Stability of Bottom of Excavation.

a. Piping in sand.  The base of an excavation in sand is usually stable unless an unbalanced
hydrostatic head creates a "quick" condition.  Among the methods to eliminate instability are dewatering,
application of a surcharge load at the bottom of the excavation, and deeper penetration of the piling.

b. Heaving in clays.   The stability against heave of the bottom of an excavation in soft clay may be
evaluated from figure 14-12.  If the factor of safety is less than 1.5, the piling should be extended below the base of the excavation.  Heave may also occur because of unrelieved hydrostatic pressures in a permeable layer located below the clay.

c.
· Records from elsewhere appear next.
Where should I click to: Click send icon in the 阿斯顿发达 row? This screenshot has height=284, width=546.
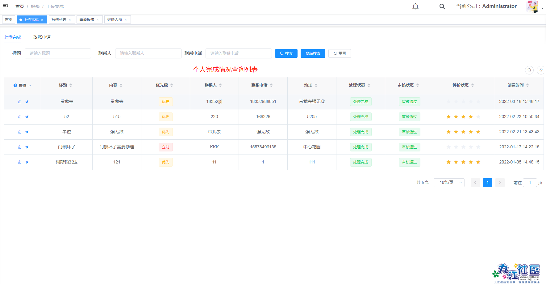[x=27, y=162]
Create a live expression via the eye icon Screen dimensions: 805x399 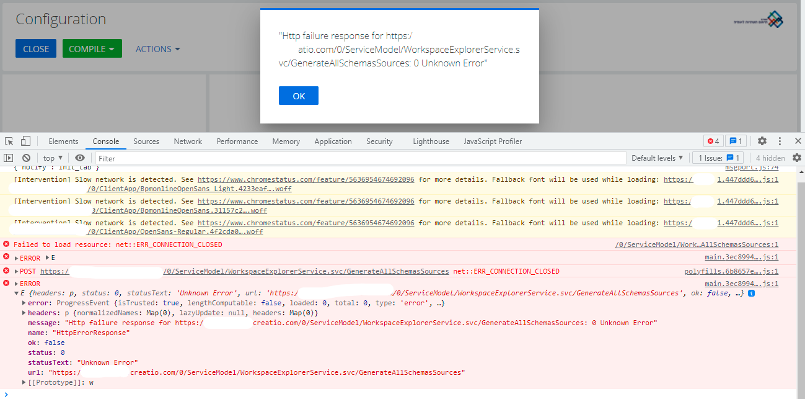(80, 158)
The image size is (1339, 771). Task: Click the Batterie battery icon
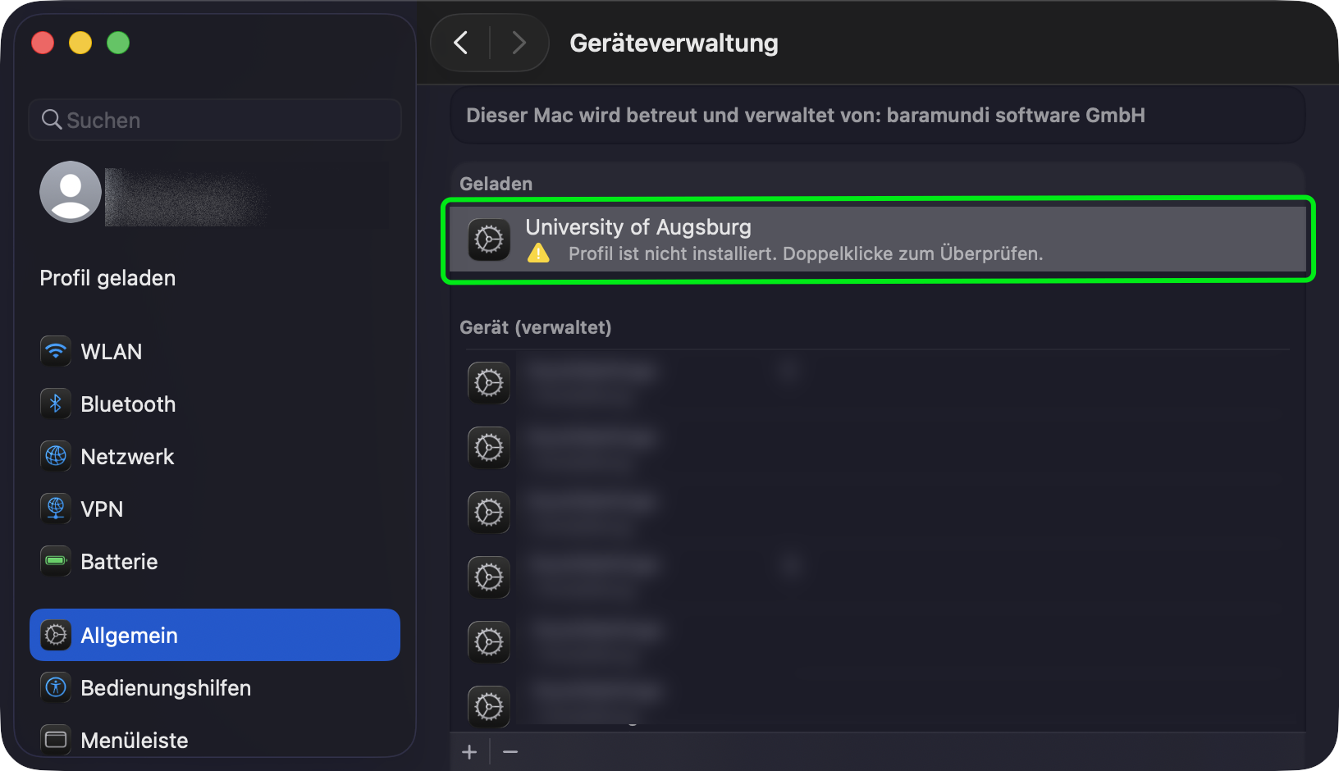(x=56, y=562)
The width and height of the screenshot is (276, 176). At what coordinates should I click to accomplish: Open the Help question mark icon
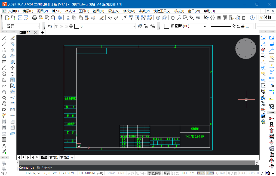click(252, 18)
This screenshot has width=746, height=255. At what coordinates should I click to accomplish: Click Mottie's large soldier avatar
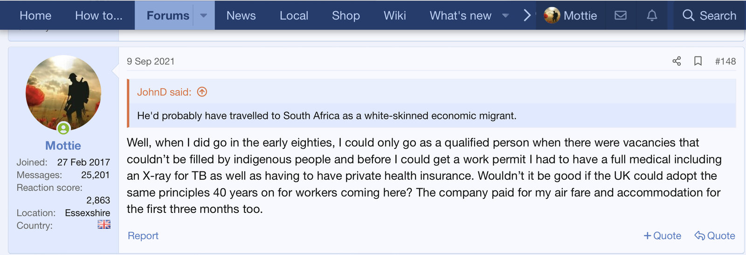[63, 92]
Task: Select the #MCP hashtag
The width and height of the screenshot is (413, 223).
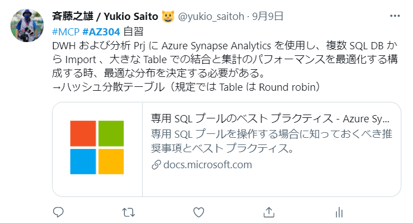Action: pos(65,30)
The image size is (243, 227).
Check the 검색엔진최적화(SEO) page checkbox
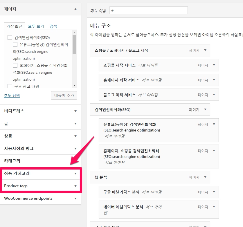[10, 37]
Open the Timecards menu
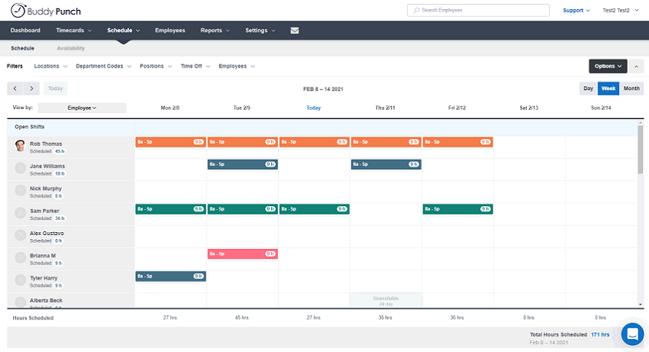 pyautogui.click(x=74, y=30)
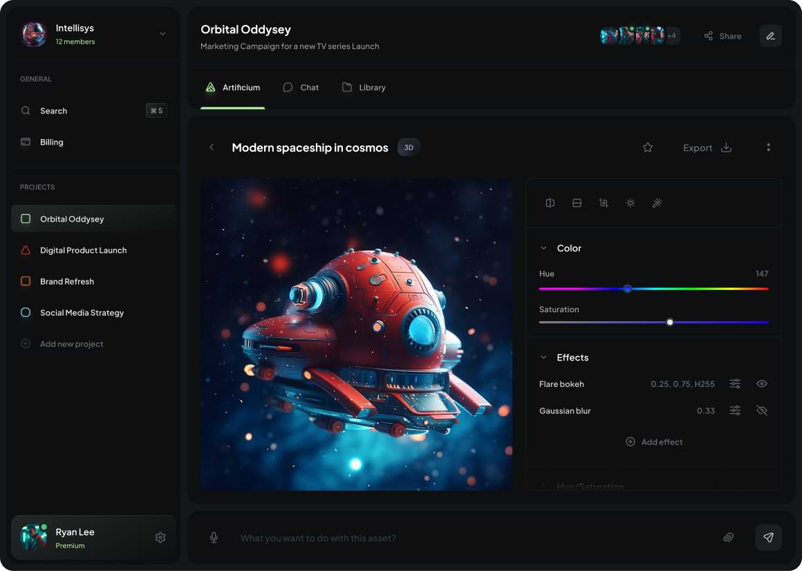802x571 pixels.
Task: Click the microphone icon in the prompt bar
Action: (x=214, y=537)
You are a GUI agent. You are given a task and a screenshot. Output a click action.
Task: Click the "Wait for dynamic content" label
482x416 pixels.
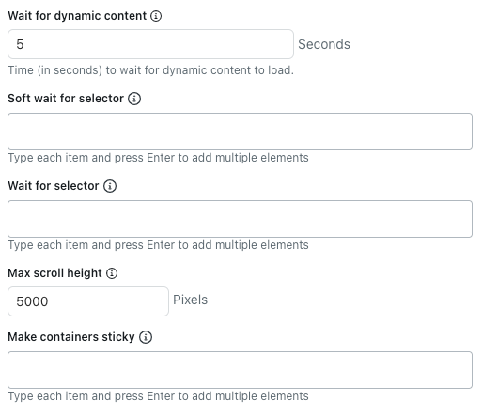[x=77, y=16]
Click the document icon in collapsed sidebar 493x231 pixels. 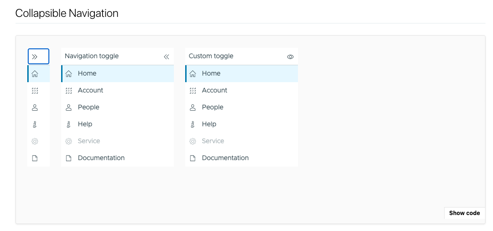(x=35, y=158)
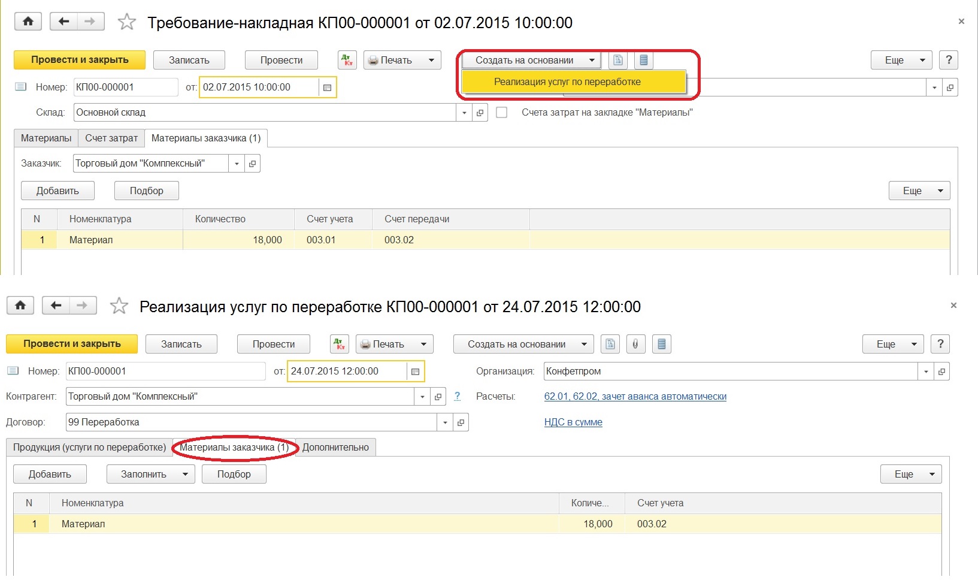Choose Реализация услуг по переработке menu item
Image resolution: width=978 pixels, height=586 pixels.
click(x=567, y=82)

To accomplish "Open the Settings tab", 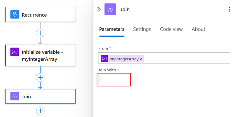I will tap(142, 29).
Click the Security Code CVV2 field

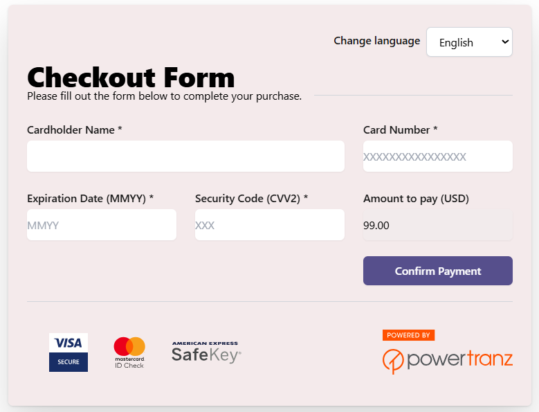pyautogui.click(x=269, y=225)
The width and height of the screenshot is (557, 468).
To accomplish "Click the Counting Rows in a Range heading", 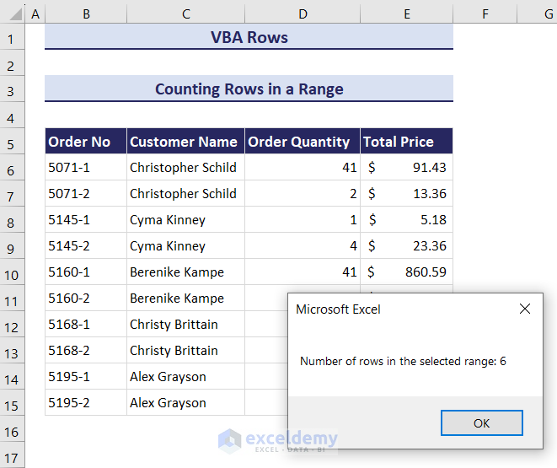I will (x=249, y=89).
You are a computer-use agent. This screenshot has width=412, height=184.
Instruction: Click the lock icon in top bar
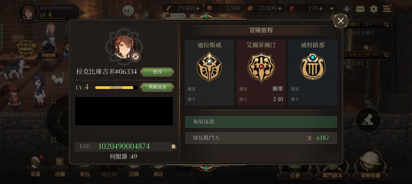(x=347, y=9)
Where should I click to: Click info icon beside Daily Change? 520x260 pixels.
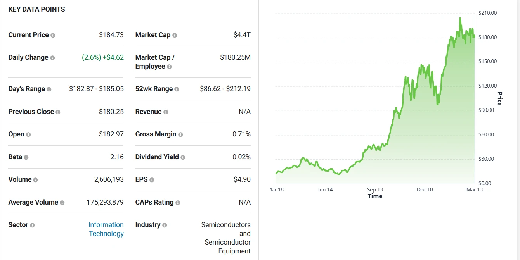52,58
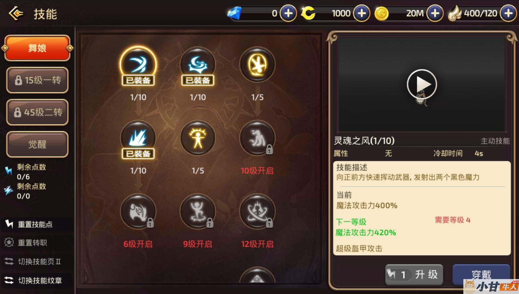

Care of seepage.   Small amounts of seepage into the excavation can be controlled by pumping from sumps.  Such seepage can be expected if the excavation extends below the water table into permeable soils.  If the soils consist of fine sands and silts, the sumps should be routinely monitored for evidence of fines being washed from the soil by seepage.  If large quantities of fine-grained materials are found in the sumps, precautionary steps should be taken to make the lagging or sheeting watertight to avoid excessive settlements adjacent to the excavation.

Stability of bottom of excavation in clay.
Figure 14-12.  Stability of bottom of excavation in clay.